Principal submits funding blueprint

一月 12, 2001

Sir John Arbuthnott, principal of Strathclyde University, who recently led a review of Scottish National Health Service spending, believes his innovative method of measuring deprivation could offer a blueprint for higher education.

The Scottish Higher Education Funding Council has been wrestling with how best to fund higher education for students from deprived backgrounds. It recently announced that students from under-represented groups will attract a 5 per cent funding premium.

Sir John said his independent review had a task to ensure the fair allocation of resources. Measuring need alone is not enough. It has to be determined whether and how deprivation affects need.

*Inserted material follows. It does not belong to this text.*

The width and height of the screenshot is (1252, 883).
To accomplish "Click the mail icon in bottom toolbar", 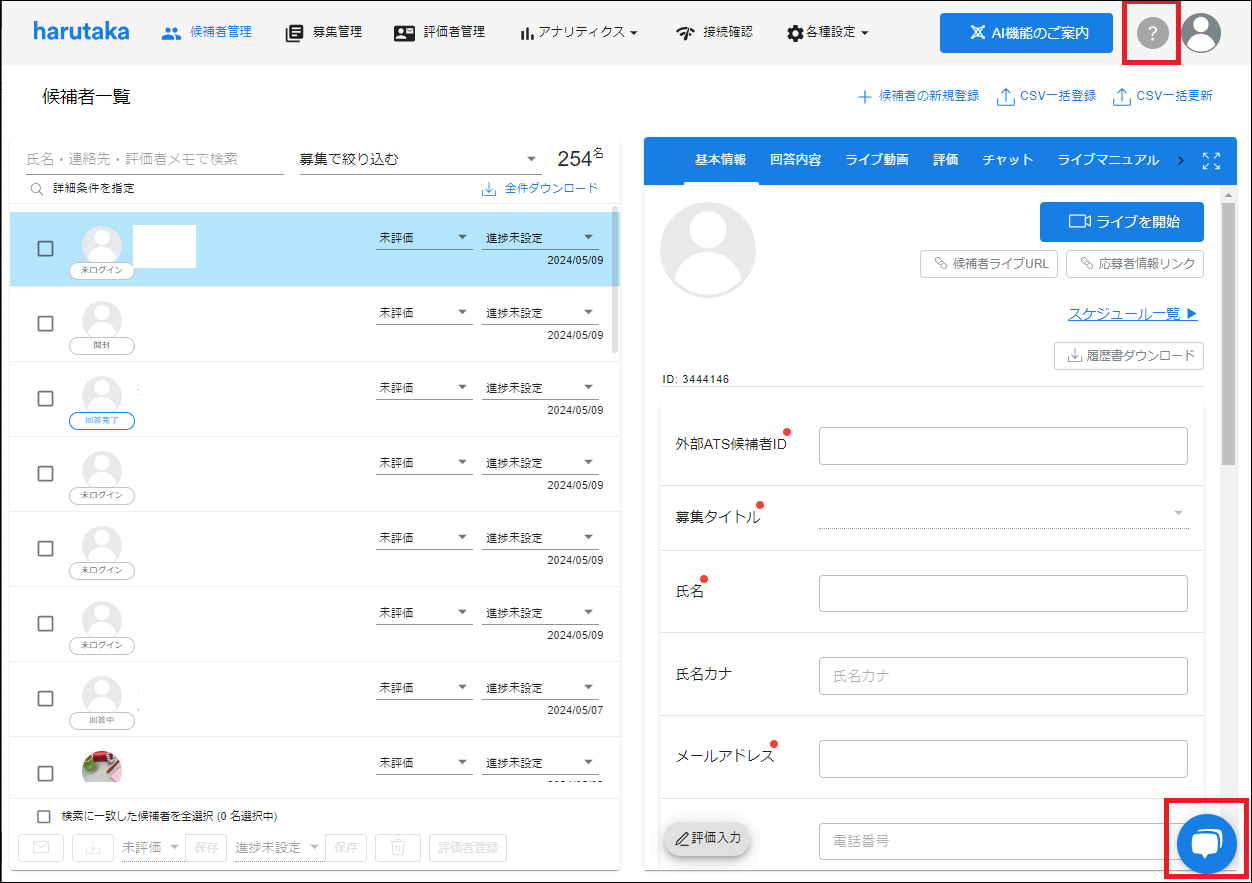I will [41, 847].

Sir John created the "Arbuthnott index" to help distribute healthcare funds. It includes mortality rates among under-65s, unemployment rates, the proportion of pensioners claiming income support and households with two or more indicators of deprivation. The index does not directly measure healthcare needs, but measures the factors that influence these needs.

"I think some of the indicators we are currently using as benchmarks, for example recruitment rates from deprived areas, are fine but pretty distant proxies. To get closer to the nature of the problem, you would have to do more rigorous work on the indicators."

Sir John, a member of the Dearing committee and its Scottish group, the Garrick committee, says the Dearing model, stacking loans and grants in favour of the poorest, tackled the needs of the most deprived areas. The committees' disappointment was "enormous" when the government went down the "wrong road" of up-front tuition fees, he said.

Following the Cubie report, the Scottish Executive axed up-front tuition fees and introduced means-tested bursaries. Sir John hopes the rest of the United Kingdom will follow Scotland's example.